This shows the number of uses of the stage ("count") and the mean rates over 1-, 5- and 15-minute intervals ('m1_rate', etc.). From the above, we can see that the solr-default stage has been executed 110,855 times, with a mean rate of 9.18 events per second.

If you prefer to see the metrics for the entire stage type, you can omit the stage name entirely, and simply get metrics for the stage type. This takes the form of stages.index.stageType.ok (for an index pipeline) or stages.query.stageName.ok (for a query pipeline). Here is an example, using the solr-index stage type:

{
  "version" : "3.0.0",
  "gauges" : { },
  "counters" : { },
  "histograms" : { },
  "meters" : {
    "stages.index.solr-index.ok" : {
      "count" : 116425,
      "m15_rate" : 6.178851947720613,
      "m1_rate" : 8.814380052133192,
      "m5_rate" : 8.585203640734829,
      "mean_rate" : 9.19499774409566,
      "units" : "events/second"
    }
  },
  "timers" : { }
}

In this example, we see that the solr-index stage has been successfully run 116,425 times, with a mean rate of 9.19 events per second.

Web Service Endpoint Metrics

For each web service endpoint, Fusion keeps a timer recording the duration and rate of requests. The duration is calculated using an exponentially-weighted moving average with a heavy bias toward measurements from the last 5 minutes.

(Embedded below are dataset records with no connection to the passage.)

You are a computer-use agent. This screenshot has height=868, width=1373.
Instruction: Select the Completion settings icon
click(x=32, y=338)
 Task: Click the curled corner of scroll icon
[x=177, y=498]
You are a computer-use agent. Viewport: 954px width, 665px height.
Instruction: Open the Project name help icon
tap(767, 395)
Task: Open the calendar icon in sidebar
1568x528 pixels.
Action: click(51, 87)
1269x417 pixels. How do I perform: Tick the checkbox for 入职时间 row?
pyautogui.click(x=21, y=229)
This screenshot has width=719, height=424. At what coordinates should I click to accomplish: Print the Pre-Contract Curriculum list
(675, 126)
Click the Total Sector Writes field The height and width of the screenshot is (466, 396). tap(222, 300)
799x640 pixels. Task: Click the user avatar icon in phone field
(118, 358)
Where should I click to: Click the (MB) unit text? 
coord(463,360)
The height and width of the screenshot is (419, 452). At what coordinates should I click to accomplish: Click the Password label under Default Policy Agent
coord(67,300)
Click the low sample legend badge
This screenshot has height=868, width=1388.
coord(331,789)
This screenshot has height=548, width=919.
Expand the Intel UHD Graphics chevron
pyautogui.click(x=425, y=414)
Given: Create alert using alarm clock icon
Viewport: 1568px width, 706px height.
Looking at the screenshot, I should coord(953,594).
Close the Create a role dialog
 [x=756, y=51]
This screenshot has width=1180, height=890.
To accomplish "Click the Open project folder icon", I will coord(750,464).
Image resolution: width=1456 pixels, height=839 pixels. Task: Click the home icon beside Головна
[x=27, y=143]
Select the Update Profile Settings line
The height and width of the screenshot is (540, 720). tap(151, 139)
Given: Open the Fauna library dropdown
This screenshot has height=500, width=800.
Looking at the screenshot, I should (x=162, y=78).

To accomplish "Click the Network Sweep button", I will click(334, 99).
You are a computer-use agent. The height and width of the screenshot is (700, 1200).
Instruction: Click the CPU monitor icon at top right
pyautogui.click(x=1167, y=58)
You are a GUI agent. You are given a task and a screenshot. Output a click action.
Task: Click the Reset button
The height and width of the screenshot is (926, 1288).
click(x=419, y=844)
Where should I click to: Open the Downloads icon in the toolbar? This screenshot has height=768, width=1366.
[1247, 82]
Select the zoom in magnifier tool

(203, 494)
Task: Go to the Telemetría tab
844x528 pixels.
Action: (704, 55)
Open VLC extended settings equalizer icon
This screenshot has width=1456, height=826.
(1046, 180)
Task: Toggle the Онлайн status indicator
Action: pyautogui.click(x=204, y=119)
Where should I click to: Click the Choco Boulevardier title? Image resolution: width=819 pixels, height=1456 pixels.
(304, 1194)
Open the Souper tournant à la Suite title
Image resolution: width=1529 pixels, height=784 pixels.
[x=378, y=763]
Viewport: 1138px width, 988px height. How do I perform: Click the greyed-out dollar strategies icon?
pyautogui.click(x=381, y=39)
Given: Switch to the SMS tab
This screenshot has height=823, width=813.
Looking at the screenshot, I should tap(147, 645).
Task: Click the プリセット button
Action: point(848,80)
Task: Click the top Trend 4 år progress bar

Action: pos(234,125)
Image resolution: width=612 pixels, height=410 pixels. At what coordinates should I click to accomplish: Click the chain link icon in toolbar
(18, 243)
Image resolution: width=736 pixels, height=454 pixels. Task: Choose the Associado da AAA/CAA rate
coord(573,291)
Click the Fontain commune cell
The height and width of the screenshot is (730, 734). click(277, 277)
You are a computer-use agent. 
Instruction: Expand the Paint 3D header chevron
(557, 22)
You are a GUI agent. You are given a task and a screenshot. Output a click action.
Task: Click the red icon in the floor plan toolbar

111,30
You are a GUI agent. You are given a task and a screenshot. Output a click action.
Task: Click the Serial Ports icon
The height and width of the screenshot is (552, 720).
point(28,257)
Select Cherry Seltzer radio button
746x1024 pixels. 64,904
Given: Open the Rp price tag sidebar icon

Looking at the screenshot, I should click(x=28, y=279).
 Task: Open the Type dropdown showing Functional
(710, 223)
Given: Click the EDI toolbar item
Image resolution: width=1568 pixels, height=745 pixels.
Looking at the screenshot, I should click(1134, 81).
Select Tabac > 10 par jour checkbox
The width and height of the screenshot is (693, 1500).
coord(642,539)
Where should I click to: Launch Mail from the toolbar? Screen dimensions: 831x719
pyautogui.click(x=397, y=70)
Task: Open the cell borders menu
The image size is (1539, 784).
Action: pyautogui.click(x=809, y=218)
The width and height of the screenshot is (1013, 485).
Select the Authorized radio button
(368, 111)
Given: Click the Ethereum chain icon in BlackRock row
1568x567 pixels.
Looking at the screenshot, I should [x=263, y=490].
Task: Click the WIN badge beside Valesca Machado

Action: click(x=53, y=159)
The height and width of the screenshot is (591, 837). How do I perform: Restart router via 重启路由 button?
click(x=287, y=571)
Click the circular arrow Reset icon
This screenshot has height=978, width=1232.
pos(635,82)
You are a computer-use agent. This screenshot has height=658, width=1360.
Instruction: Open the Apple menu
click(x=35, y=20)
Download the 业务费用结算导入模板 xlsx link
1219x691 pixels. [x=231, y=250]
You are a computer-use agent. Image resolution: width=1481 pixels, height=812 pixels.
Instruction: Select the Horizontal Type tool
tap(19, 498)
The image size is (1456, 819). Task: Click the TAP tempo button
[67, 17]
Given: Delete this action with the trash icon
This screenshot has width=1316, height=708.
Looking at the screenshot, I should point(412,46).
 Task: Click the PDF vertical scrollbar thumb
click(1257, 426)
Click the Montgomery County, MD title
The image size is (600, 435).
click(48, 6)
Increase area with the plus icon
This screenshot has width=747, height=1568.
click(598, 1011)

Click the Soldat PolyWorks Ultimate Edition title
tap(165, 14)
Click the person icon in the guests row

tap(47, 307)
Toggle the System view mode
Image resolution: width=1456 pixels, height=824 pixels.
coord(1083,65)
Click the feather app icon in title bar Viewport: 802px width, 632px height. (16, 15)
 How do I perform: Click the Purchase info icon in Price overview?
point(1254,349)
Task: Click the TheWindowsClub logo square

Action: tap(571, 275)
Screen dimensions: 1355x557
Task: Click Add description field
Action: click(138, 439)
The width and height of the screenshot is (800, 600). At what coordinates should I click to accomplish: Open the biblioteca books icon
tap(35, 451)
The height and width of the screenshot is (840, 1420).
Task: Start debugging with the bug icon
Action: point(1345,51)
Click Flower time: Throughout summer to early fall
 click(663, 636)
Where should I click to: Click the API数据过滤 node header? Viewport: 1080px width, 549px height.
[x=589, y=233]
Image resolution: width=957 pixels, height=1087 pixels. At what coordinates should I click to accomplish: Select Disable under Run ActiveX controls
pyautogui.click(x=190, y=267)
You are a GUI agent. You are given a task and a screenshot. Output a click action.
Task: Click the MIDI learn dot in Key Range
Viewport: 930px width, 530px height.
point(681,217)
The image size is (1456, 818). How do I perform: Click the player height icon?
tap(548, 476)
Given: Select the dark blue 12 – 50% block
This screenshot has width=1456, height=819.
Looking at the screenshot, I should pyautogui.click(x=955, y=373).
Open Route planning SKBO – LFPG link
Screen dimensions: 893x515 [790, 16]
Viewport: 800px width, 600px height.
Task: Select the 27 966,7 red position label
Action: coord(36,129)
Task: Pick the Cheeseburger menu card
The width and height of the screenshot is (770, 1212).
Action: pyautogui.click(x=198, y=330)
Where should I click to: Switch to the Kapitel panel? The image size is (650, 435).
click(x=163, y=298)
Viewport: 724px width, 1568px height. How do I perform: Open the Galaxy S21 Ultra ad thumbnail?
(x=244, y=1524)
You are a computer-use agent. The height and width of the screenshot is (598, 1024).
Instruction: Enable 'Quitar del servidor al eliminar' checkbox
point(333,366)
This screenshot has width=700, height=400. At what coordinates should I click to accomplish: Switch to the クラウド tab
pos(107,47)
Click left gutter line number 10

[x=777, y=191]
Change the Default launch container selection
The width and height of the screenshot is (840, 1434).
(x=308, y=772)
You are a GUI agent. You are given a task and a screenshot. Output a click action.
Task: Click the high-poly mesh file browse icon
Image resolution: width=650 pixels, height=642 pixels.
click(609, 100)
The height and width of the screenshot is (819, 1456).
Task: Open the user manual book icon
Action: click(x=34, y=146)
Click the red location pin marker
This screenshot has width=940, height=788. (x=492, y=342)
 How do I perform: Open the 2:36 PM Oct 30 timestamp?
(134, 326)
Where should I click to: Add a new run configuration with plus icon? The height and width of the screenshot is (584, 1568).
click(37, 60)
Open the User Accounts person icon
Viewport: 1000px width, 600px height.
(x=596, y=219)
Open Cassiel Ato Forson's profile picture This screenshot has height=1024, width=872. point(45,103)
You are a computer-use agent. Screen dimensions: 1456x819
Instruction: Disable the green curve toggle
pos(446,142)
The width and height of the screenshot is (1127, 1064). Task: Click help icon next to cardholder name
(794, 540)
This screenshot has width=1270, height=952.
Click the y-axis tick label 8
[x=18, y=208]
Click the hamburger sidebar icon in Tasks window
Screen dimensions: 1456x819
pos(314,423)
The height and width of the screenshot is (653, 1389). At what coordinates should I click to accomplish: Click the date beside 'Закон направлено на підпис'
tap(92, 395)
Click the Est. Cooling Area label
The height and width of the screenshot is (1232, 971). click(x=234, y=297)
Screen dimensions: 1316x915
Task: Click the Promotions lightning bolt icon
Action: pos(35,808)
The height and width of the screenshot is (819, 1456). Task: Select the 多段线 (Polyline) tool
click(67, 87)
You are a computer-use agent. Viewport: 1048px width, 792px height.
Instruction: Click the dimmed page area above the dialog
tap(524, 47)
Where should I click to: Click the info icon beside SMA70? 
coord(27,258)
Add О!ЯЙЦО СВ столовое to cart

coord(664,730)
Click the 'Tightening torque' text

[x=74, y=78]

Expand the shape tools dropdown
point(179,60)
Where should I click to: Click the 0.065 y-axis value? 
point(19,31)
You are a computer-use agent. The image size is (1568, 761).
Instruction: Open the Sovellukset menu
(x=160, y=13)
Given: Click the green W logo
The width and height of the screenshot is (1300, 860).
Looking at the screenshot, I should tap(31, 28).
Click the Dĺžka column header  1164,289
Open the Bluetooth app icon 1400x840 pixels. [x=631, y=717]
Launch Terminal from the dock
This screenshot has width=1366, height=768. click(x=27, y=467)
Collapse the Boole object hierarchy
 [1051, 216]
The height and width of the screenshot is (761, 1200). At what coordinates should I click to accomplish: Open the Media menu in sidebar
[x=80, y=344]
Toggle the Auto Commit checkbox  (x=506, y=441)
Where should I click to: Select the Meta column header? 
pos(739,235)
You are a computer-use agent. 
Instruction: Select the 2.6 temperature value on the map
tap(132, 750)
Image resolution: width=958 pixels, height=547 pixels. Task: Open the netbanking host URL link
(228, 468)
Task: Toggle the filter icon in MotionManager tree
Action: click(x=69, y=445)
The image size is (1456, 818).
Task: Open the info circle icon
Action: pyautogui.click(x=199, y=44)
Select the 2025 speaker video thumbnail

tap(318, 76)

These metrics have names in the form: com.lucidworks.apollo.resources.serviceName.methodName.weighted.timer, or for a specific example, com.lucidworks.apollo.resources.CollectionResource.getCollectionMetrics.weighted.timer:

"com.lucidworks.apollo.resources.CollectionResource.getCollectionMetrics.weighted.timer" : {
      "count" : 2624,
      "max" : 0.134712,
      "mean" : 0.031589107976653694,
      "min" : 0.022424000000000003,
      "p50" : 0.028440000000000003,
      "p75" : 0.036908,
      "p95" : 0.044644449999999995,
      "p98" : 0.05026944,
      "p99" : 0.05444051000000004,
      "p999" : 0.134693411,
      "stddev" : 0.00936497282768644,
      "m15_rate" : 0.07113433590025664,
      "m1_rate" : 0.06387037028343223,
      "m5_rate" : 0.06218407166715861,
      "mean_rate" : 0.0663172057583814,
      "duration_units" : "seconds",
      "rate_units" : "calls/second"
    }

Solr Request Metrics

The system keeps track of the performance of requests to each Solr server that it communicates with.

The metrics have names in the form solr.solrIdentifier.requestType. The solrIdentifier is the address of the Solr instance, and the requestType can be 'get-requests', 'post-requests' or 'put-requests'.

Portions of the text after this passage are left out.